# Reducing minimum vertex cover in a bipartite graph to maximum flow

Is it possible to show that the minimum vertex cover in a bipartite graph can be reduced to a maximum flow problem? Or to the minimum cut problem (then follow max-flow min-cut theorem, the claim holds).

Intuitively: for each flow, pick one endpoint, then it is a minimum vertex cover in bipartite graph. But can it be shown rigorously?
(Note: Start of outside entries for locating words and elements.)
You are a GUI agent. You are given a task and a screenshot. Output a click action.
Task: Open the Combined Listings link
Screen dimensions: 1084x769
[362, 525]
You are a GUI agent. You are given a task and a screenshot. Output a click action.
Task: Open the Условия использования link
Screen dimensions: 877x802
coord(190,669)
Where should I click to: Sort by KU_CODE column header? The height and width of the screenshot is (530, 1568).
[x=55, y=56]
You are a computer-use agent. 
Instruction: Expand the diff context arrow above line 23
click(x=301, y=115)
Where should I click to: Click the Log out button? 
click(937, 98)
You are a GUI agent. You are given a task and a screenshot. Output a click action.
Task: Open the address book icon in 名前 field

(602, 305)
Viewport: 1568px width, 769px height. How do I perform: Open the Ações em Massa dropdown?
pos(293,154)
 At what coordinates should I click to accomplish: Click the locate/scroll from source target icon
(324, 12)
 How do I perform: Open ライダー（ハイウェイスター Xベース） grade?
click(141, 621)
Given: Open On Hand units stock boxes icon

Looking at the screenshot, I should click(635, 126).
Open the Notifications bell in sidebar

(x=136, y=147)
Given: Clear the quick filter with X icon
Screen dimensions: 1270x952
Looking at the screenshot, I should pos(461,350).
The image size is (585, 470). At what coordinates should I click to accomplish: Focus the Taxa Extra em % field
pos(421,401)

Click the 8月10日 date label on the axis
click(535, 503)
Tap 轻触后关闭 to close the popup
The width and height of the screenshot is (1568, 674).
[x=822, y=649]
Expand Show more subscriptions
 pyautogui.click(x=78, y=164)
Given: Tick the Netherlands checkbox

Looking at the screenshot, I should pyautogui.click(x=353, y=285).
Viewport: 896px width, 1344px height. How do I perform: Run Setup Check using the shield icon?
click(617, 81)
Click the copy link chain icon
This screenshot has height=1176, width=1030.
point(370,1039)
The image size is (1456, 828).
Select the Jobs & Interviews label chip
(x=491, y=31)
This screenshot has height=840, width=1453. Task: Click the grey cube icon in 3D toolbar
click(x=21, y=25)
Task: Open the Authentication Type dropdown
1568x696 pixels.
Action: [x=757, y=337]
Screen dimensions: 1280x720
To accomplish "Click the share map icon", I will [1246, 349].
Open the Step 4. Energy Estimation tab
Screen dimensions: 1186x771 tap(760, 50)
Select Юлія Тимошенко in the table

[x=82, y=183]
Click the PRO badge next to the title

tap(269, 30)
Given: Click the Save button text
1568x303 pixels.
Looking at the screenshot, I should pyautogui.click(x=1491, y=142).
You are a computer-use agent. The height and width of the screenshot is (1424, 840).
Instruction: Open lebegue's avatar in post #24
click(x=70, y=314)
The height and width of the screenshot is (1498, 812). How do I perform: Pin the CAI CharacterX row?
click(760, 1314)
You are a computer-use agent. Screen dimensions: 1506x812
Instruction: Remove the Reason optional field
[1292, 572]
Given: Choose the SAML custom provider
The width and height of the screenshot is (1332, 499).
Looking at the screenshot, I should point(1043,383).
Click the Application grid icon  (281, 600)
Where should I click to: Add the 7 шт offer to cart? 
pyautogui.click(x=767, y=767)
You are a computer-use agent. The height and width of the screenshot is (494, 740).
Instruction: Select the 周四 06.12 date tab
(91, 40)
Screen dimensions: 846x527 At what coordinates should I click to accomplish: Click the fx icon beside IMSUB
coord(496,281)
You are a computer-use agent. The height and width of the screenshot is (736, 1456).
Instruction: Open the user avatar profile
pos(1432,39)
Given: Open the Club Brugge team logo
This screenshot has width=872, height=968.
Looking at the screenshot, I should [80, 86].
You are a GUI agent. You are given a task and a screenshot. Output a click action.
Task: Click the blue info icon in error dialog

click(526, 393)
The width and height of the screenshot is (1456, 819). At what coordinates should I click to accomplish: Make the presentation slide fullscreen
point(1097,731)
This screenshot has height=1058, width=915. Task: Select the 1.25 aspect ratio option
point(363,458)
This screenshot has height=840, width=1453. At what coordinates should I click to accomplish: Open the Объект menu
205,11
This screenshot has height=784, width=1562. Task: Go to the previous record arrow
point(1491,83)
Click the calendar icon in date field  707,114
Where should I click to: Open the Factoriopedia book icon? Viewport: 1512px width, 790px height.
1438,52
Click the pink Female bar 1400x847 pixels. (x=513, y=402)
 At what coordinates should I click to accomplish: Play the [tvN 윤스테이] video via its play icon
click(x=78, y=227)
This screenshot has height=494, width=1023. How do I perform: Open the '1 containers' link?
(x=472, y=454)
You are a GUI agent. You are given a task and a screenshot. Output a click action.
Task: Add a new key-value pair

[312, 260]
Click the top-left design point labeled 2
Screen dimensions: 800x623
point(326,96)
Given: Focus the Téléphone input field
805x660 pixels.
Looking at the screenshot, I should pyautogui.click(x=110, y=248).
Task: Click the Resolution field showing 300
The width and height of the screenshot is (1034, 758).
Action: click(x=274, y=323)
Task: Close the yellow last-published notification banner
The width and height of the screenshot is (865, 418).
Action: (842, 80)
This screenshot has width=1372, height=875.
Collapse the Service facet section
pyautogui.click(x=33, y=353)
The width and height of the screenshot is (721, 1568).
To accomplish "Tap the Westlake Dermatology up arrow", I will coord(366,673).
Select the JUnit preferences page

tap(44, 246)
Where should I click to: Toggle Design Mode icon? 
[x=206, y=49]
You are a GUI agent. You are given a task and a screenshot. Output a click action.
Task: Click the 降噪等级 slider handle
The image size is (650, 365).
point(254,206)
• "Intuitively: for each flow, pick one endpoint, then it is a minimum vertex cover in bipartite graph." This is not true. Consider the case of 3 vertices and 2 edges. – xuhdev Apr 25 '16 at 0:11

According to König's theorem, the size of minimum vertex cover in bipartite graph $G$ equals to the size of maximum matching in $G$, and there is an obvious reduction from maximum matching in bipartite graph to maxflow problem.
Call the two partitions of the nodes $A$ and $B$. Add two new nodes, a source $s$ and a sink $t$. Connect the start node to all nodes in $A$ with an edge with max capacity of one. Connect all the nodes in $B$ to the sink with edges with a max capacity of one. And lastly give all the original edges in the graph a max capacity of one. Now finding the max flow from $s$ to $t$ will find the minimum vertex cover.
For each edge $(u,v)$ included in the max-flow, either node $u$ or $v$ will be a part of the minimum vertex cover.